The authors commented that their results highlight the effectiveness of the HER2 antibody-based strategy. HER2 mutations are treatable targets in patients with NSCLC and should be systematically screened. However, the precise status of this combination in the competitive field of HER2 inhibitors remains to be defined. Although the efficacy might appear inferior to that of trastuzumab deruxtecan, the combination of pertuzumab, trastuzumab, and docetaxel is widely used for the treatment of breast cancer, and its toxicity profiles are very well known. In particular, no cases of interstitial lung disease have been reported, while it can be a limiting side effect in patients treated with trastuzumab deruxtecan. It is important to have several options for this rare subtype. Furthermore, this triple therapy regimen can be considered a valuable option for pretreated patients because of the combination of conventional chemotherapy and dual targeted therapies.
In an accompanied editorial, drs Alissa J. Cooper and Justin F. Gainor of the Department of Medicine, Massachusetts General Hospital in Boston, MA, US wrote that it has become clear that the discovery of an oncogenic driver does not necessarily predict the straightforward development of an effective targeted therapy, as exemplified by efforts to target HER2 in NSCLC. Clinical studies investigating the use of poziotinib, a pan-HER TKI, and dual HER2 monoclonal antibody therapy in combination with chemotherapy (pertuzumab, trastuzumab and docetaxel) demonstrate moderate antitumour activity in patients with HER2-mutated NSCLC. In the absence of randomised comparisons, these studies contribute additional therapeutic options for HER2-mutated NSCLC.

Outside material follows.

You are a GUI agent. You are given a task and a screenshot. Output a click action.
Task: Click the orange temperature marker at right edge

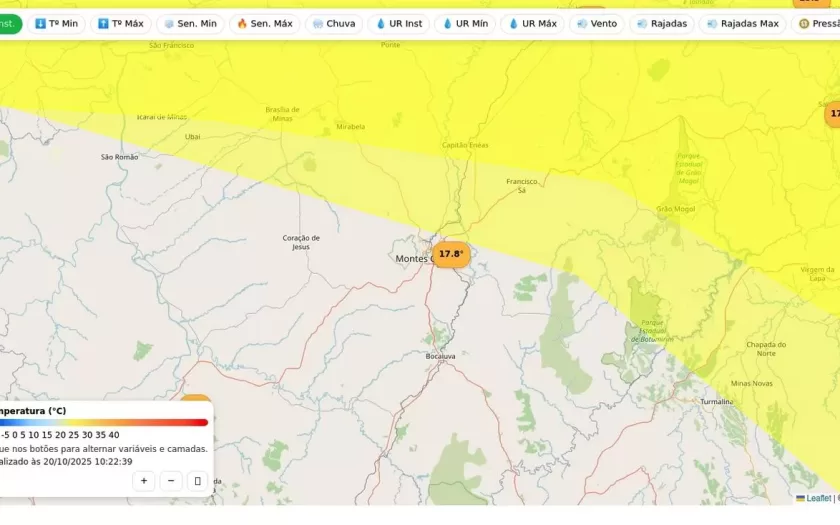pyautogui.click(x=833, y=114)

Multiple HER2-targeting agents have now shown promising activity in HER2-mutated NSCLC. Future efforts will need to focus on defining optimal sequential treatment strategies, elucidating mechanisms of resistance, and better characterising CNS activity. HER2 mutations now define a distinct molecular subtype of NSCLC and screening for these alterations should be incorporated into clinical practice.
The IFCT-1703 R2D2 study was previously presented at the ASCO 2021 Congress.
It was supported by the Intergroupe Francophone de Cancérologie Thoracique (IFCT) and Roche.